**STATED PROBLEM 1:** Write out the records from their start through the line that contains "(112, 223).", keeping every line unchanged.

**TEXT TO READ:**
——

Comments from the Government suggest, however, that consultation will be delayed until after Jeremy Cooper tables his report into the superannuation system in June next year. The Government is concerned about access to and the affordability of financial advice in a no-commission environment.
The Committee has recommended that the Corporations Act be amended to include a fiduciary-style duty for financial advisers to place their clients’ interests ahead of their own. It has done so in the face of evidence that financial advisers already owe a fiduciary duty to their clients under the general law.
These are two of eleven recommendations. The recommendations, as well as proposals not adopted, are divided below into three categories: “positively recommended”; “ideas rejected”; and “further consideration”.
Positively recommended
The Committee has positively recommended that:
- Government and industry consult to eliminate commissions: the Committee has asked the government to consult with and support industry in finding ways to cease payments from product manufacturers to financial advisers. It appears that in recommending consultation, the Committee has favoured the cautious approach of Treasury who submitted: “It may be worth allowing some time for industry to implement [a transition to fee based remuneration] and further explore the implications of taking legislative action”;
- statutory fiduciary-style duty: a statutory fiduciary-style duty be introduced for financial advisers acting under an AFSL, which requires them to place their clients’ interests ahead of their own. ASIC advocated a duty of this kind in its submission. If the government adopts this recommendation, a key issue will be the precise scope and content of the duty, for example - would it apply to financial services provided to wholesale clients?

——

Records from a data source:
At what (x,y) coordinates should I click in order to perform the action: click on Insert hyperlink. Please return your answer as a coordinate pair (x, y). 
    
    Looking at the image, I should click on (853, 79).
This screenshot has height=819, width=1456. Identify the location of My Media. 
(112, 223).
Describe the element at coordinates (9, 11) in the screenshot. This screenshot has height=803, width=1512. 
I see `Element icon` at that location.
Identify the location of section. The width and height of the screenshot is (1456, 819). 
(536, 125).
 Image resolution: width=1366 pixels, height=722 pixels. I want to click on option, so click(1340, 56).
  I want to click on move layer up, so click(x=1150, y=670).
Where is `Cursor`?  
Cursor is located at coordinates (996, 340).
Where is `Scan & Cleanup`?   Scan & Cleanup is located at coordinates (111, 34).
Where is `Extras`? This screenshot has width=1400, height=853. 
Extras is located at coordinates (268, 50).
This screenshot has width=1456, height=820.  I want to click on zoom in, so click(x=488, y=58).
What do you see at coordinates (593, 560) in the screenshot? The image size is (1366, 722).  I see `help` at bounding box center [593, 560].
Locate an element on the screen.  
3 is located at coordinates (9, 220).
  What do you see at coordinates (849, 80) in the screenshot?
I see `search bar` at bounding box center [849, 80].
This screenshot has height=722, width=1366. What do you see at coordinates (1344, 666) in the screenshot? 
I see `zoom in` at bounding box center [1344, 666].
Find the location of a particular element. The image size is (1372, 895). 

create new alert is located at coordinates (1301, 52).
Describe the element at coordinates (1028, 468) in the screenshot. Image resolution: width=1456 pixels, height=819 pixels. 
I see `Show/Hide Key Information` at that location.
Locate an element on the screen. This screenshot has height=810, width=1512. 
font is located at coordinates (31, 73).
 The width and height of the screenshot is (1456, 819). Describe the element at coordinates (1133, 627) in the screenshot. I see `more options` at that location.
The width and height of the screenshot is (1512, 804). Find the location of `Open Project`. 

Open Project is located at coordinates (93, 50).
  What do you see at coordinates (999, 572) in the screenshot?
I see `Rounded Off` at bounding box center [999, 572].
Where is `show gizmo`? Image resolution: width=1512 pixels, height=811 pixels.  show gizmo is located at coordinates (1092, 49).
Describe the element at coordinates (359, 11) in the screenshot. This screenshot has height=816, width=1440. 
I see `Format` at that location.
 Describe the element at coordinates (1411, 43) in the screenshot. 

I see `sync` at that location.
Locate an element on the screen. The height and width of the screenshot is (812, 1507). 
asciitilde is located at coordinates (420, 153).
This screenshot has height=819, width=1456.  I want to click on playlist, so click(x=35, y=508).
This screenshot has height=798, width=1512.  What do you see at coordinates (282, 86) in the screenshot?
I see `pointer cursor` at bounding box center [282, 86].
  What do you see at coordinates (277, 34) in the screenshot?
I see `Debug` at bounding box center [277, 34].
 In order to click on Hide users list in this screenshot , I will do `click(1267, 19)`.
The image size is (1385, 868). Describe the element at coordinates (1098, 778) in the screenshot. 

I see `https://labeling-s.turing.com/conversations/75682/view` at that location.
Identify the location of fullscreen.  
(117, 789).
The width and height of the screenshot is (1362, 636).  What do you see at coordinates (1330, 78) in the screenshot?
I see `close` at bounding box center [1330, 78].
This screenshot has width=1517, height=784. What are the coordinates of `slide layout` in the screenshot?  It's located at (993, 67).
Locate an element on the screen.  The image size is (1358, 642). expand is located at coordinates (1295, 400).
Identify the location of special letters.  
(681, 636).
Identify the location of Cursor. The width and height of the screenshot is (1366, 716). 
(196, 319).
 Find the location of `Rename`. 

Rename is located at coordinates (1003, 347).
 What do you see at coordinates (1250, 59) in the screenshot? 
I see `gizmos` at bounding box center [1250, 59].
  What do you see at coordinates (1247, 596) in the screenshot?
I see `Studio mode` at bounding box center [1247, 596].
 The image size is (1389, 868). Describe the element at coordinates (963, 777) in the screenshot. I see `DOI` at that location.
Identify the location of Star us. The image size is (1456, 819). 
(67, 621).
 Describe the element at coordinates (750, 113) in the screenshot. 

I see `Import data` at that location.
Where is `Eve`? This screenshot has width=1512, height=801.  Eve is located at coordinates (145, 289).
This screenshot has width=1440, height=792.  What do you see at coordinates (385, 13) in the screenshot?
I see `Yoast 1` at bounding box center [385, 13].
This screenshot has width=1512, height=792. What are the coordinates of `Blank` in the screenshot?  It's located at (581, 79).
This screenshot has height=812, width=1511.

——

**STATED PROBLEM 2:** Decide whether each statement agrees with the passage on financial advisers, answering yes or no and quoting the words that settle it: (a) The Committee made eleven recommendations in all. (b) ASIC argued against a statutory fiduciary-style duty. (c) Jeremy Cooper's report into the superannuation system is due in June next year.

**FINAL ANSWER 1:**
At what (x,y) coordinates should I click in order to perform the action: click on Insert hyperlink. Please return your answer as a coordinate pair (x, y). 
    
    Looking at the image, I should click on (853, 79).
This screenshot has height=819, width=1456. Identify the location of My Media. 
(112, 223).

**FINAL ANSWER 2:**
(a) Yes: "These are two of eleven recommendations."
(b) No: "ASIC advocated a duty of this kind in its submission."
(c) Yes: "Jeremy Cooper tables his report into the superannuation system in June next year."